A new study published this month in the journal Nature Communications reinforces concerns that the devices used to dry gel nail polish may in fact be dangerous. It was found that use of the dryer causes the death of human cells. In those cells that do not die, meanwhile, it leads to an increase in the rate of mutation – which is liable to lead to cancer.

The sun generates ultraviolet radiation, which is divided into three types: UVA, UVB and UVC. The third type, UVC, is the most dangerous, but does not make its way to Earth as the atmosphere blocks it out. UVB radiation is found at a spectrum of between 280 and 315 nanometers, and is considered relatively dangerous to humans. UVA radiation (found between 315 and 400 nanometers) is considered the least dangerous as it possesses the smallest quantity of energy.

An ultraviolet nail polish drying device.Credit: UCSD Jacobs School of Engineering - David Baillot

Drying devices in nail salons use UVA and have been considered safe – until now.

The idea of carrying out the study occurred to Prof. Ludmil Alexandrov of the University of California San Diego when he came across the story of the beauty pageant contestant. He began to look deeper into the subject and found a number of reports in medical journals about the appearance of rare types of cancer in the fingers of individuals receiving regular manicures with gel nail polish. Nevertheless, he could not find an explanation for the drying devices’ effect on human cells at the molecular level.

The trial was conducted on human cell tissue culture, as well as on the cells of mice. It was found that 20 minutes of exposure to UVA radiation led to the death of 20 to 30 percent of the cells. In addition, exposure to the radiation damaged the DNA of those cells that did survive – reminiscent of people with skin cancer.

Addressing the new study, cancer researcher Dr. Tomer Cooks from Ben-Gurion University of the Negev, Be’er Sheva, said: “In recent years, concerns have been raised regarding the nail polish dryers making use of UV light to harden gel nail, potentially inflicting damage to the DNA in the client’s skin – thus increasing the risk for skin cancer.

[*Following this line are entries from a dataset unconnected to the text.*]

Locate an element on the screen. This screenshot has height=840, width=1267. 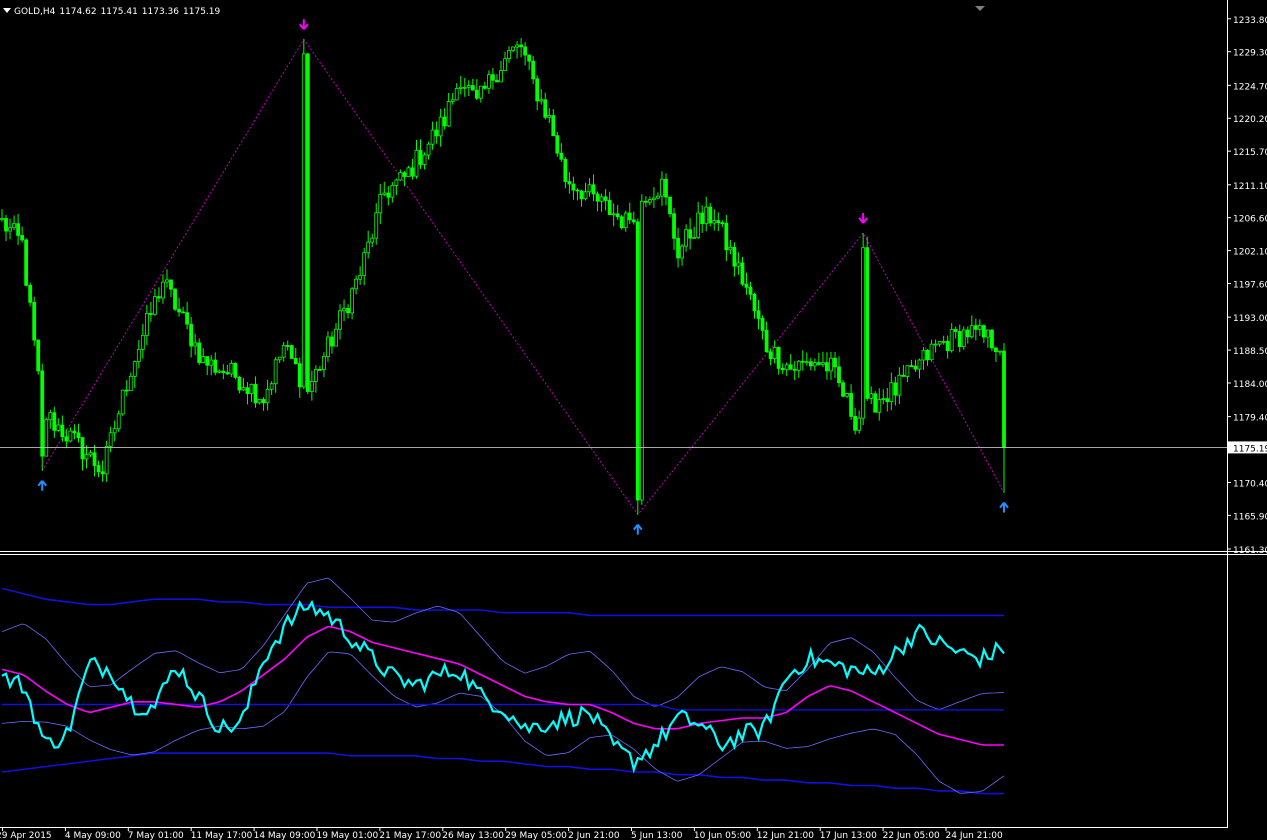
price-tick-label: 1165.90 is located at coordinates (1250, 517).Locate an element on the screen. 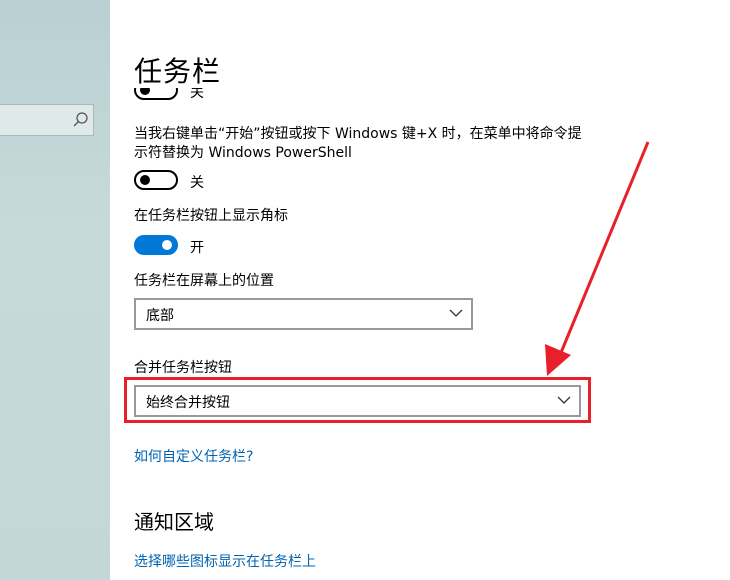 This screenshot has height=580, width=730. search-icon is located at coordinates (81, 120). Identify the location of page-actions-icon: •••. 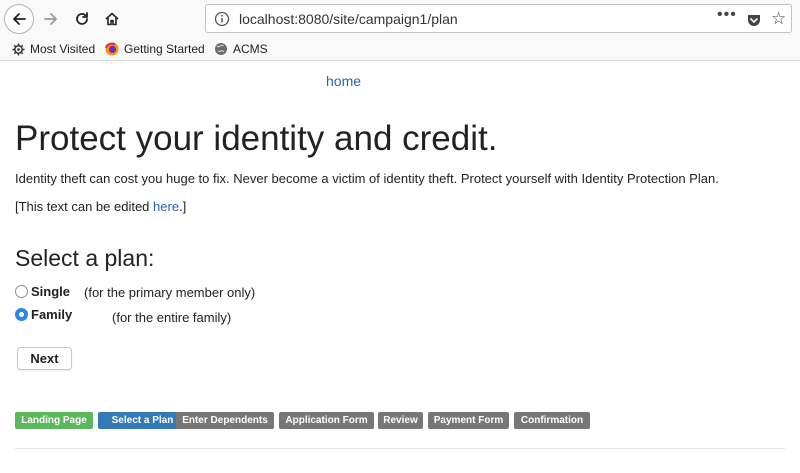
(727, 15). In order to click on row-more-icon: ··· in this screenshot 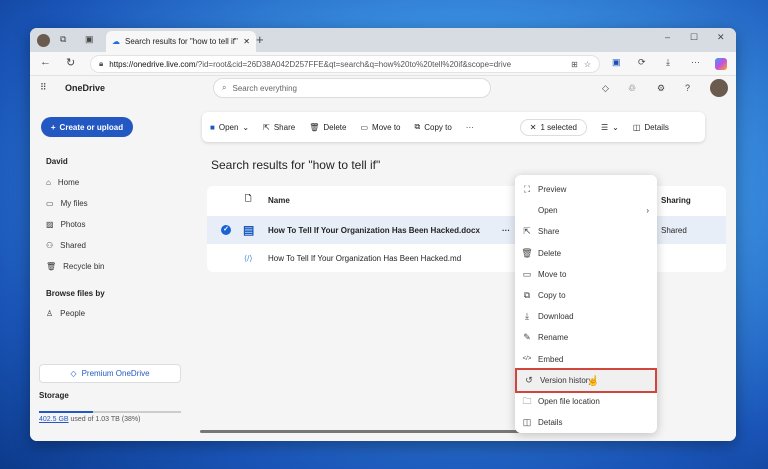, I will do `click(506, 230)`.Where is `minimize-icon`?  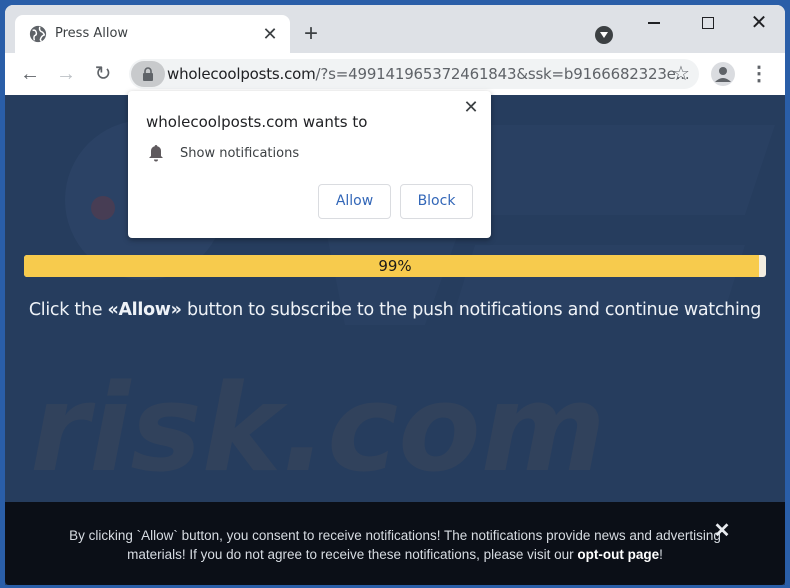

“In the new study, researchers focused on the specific radiation spectrum generated by the drying machines, in an attempt to mimic the doses of radiation to which clients are exposed. This is the first attempt to assess and characterize the damage that these lamps are liable to cause, in order to raise awareness about this subject,” he added.

It is difficult to find alternatives to these drying machines, Cooks said, due to their effectiveness in speeding up the hardening of the nail polish. But, he added, the risk of DNA damage increases the more a client visits a beauty salon. “At present, clients try to avoid cumulative damage by applying sunscreen lotion to the fingers or by wearing special gloves that cover the skin around the fingernails,” he said.

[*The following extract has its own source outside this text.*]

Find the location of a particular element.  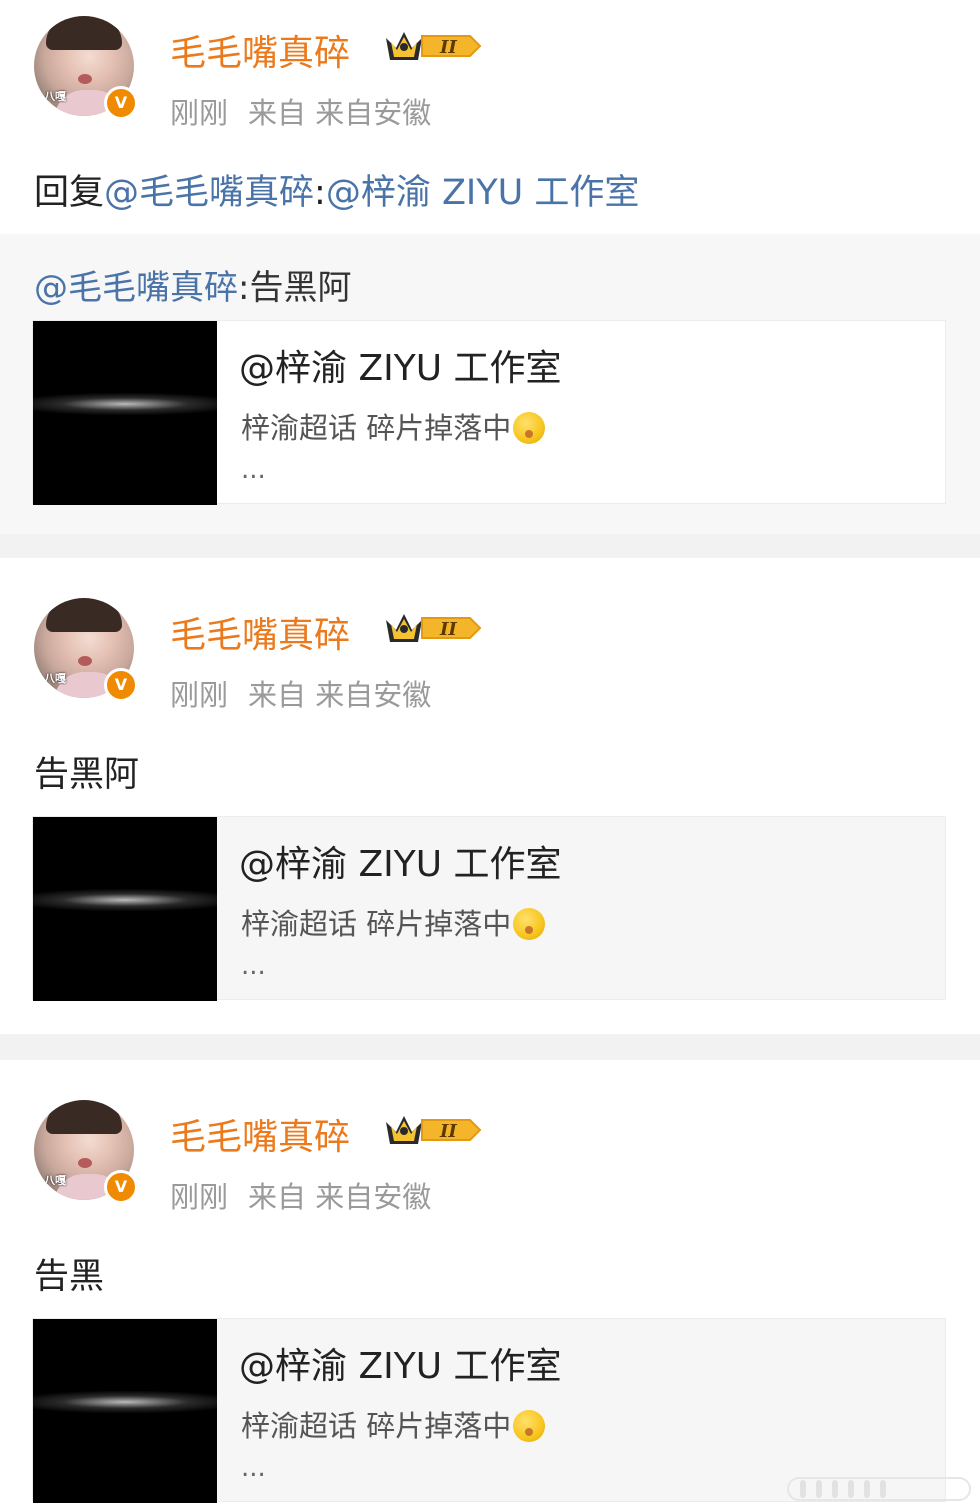

post-text: 告黑阿 is located at coordinates (87, 775).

A researcher at the University of California San Diego who studied the UV light-emitting devices.Credit: UCSD Jacobs School of Engineering - David Baillot

One noteworthy finding concerns the important molecular role assigned in the process to the mitochondria – organelles found within the cell enabling energy generation.

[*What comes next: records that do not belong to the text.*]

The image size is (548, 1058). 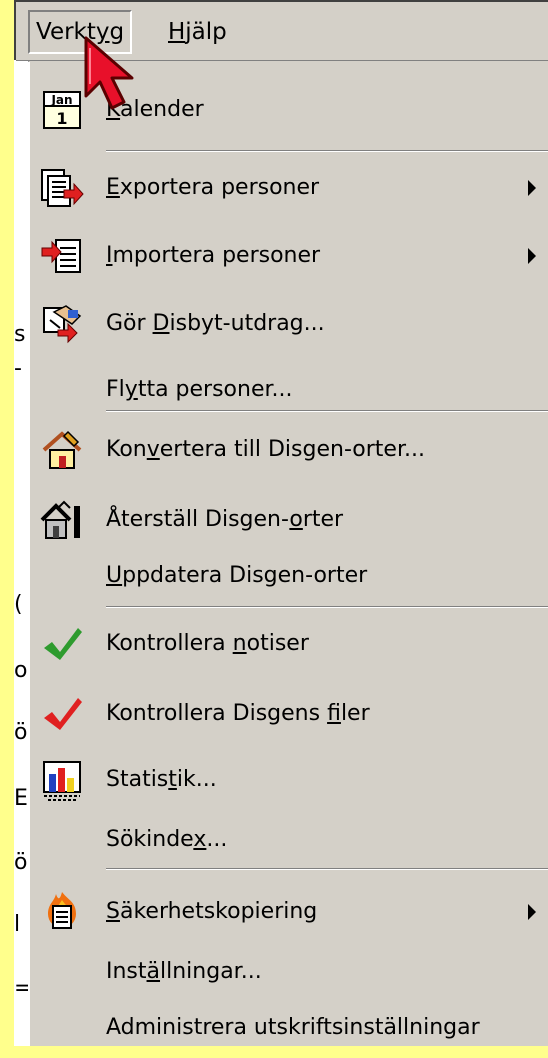 I want to click on menu-item-kontrollera-disgens-filer: Kontrollera Disgens filer, so click(x=289, y=714).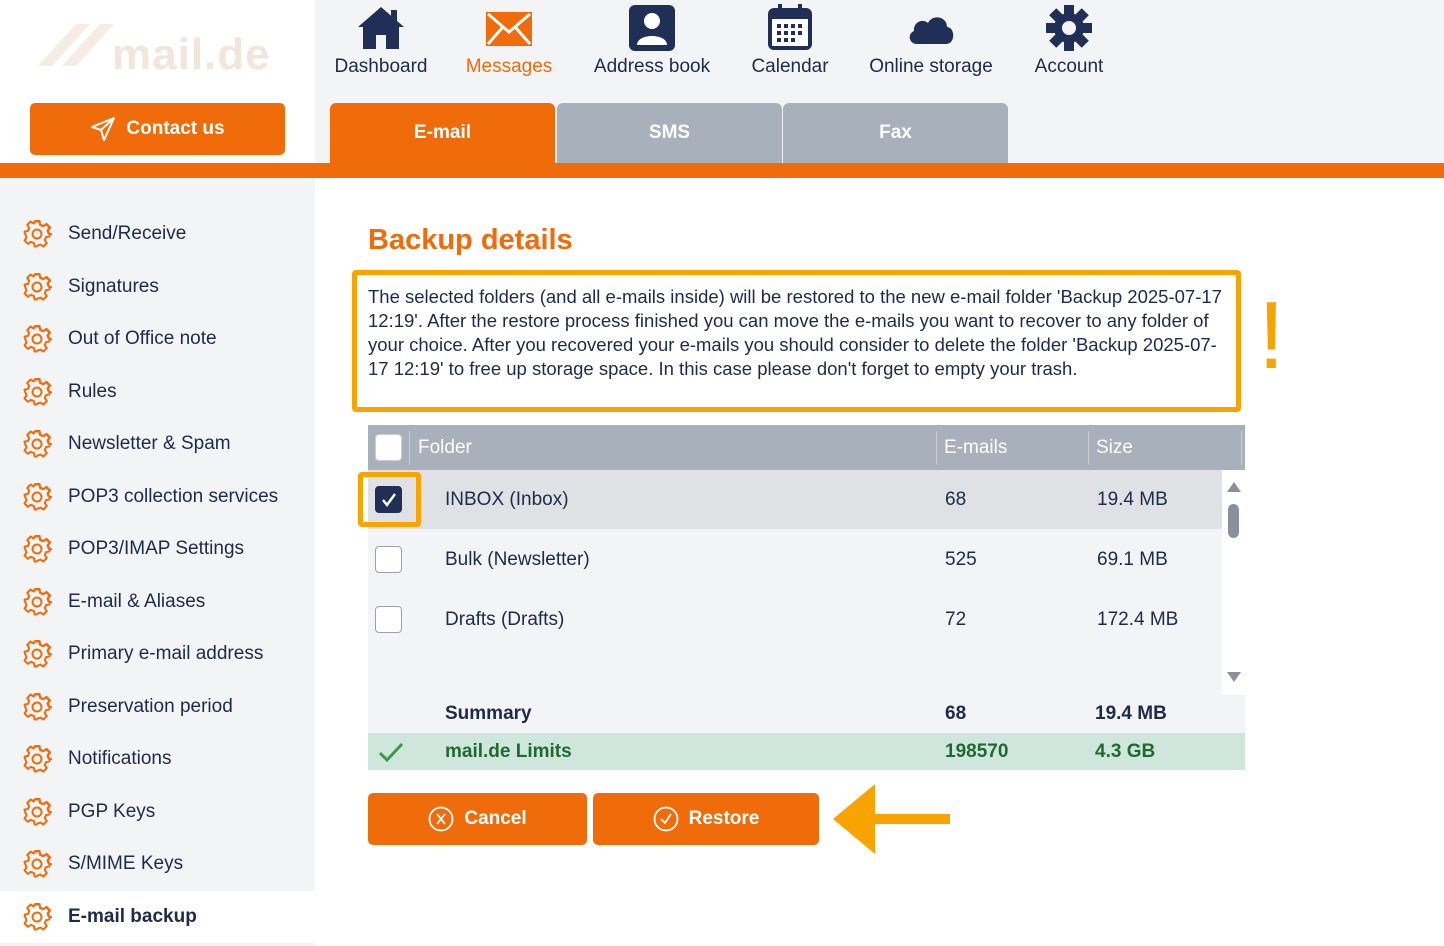 The width and height of the screenshot is (1444, 946). Describe the element at coordinates (652, 39) in the screenshot. I see `nav-address-book: Address book` at that location.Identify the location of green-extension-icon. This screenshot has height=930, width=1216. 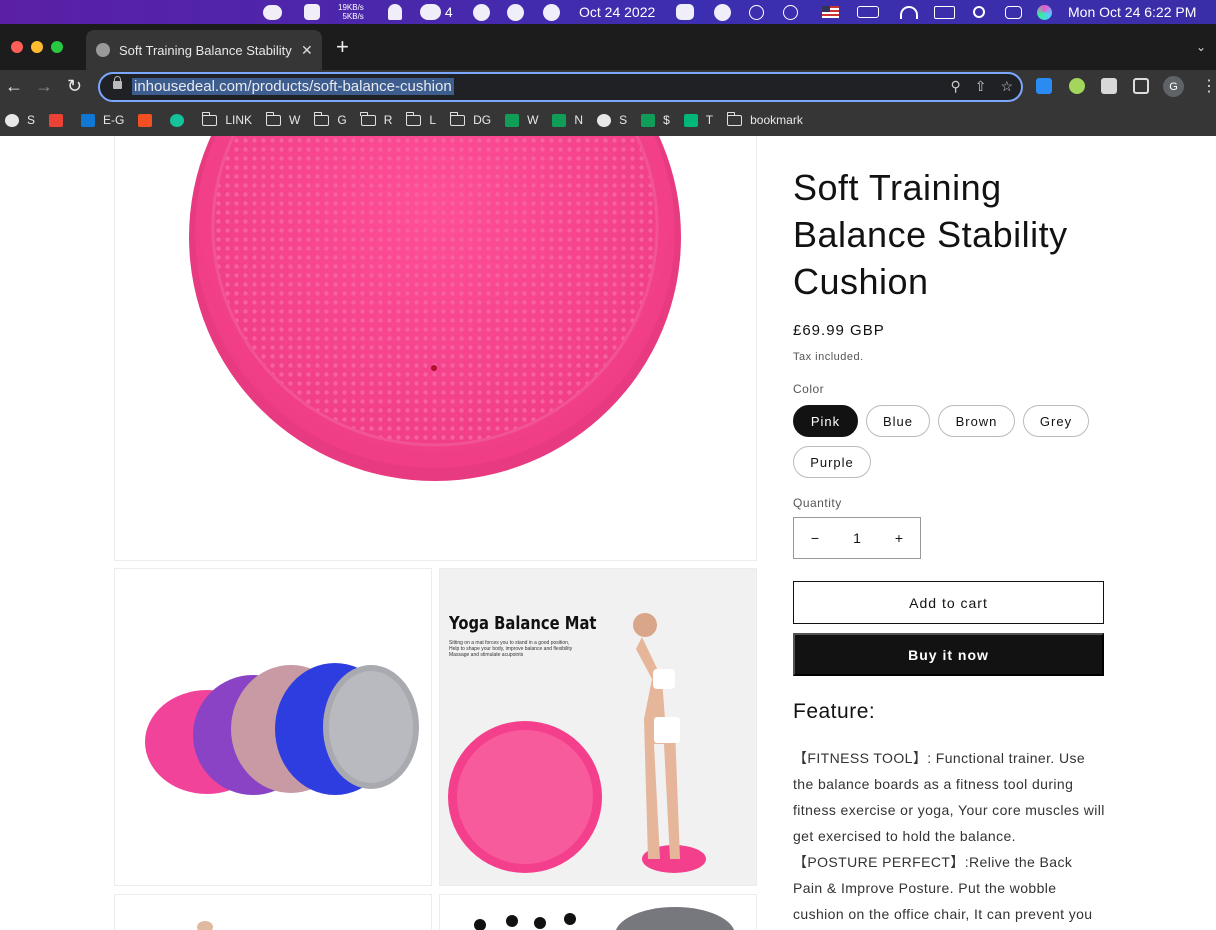
(1077, 86).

Cooks said it was found that exposure to the UV radiation causes mitochondria in the cell to generate high levels of free radicals, resulting in increased levels of mutations that appeared in the nuclear DNA.

He stressed that the study was conducted on cells grown in Petri dishes, which behave differently in comparison to skin cells in the human body. “This is an initial attempt to make general observations, and future studies will be able to continue along this route and use more complex systems,” he said.

In the article itself, the researchers, headed by Alexandrov, noted that the findings relate to cells in tissue culture and not living body tissue, and therefore further research is needed to determine whether use of the drying devices is actually causing an increased cancer risk – in particular concerning infrequent treatments.

The researchers noted that it would take at least a decade until the requisite studies are completed and clear conclusions could be drawn.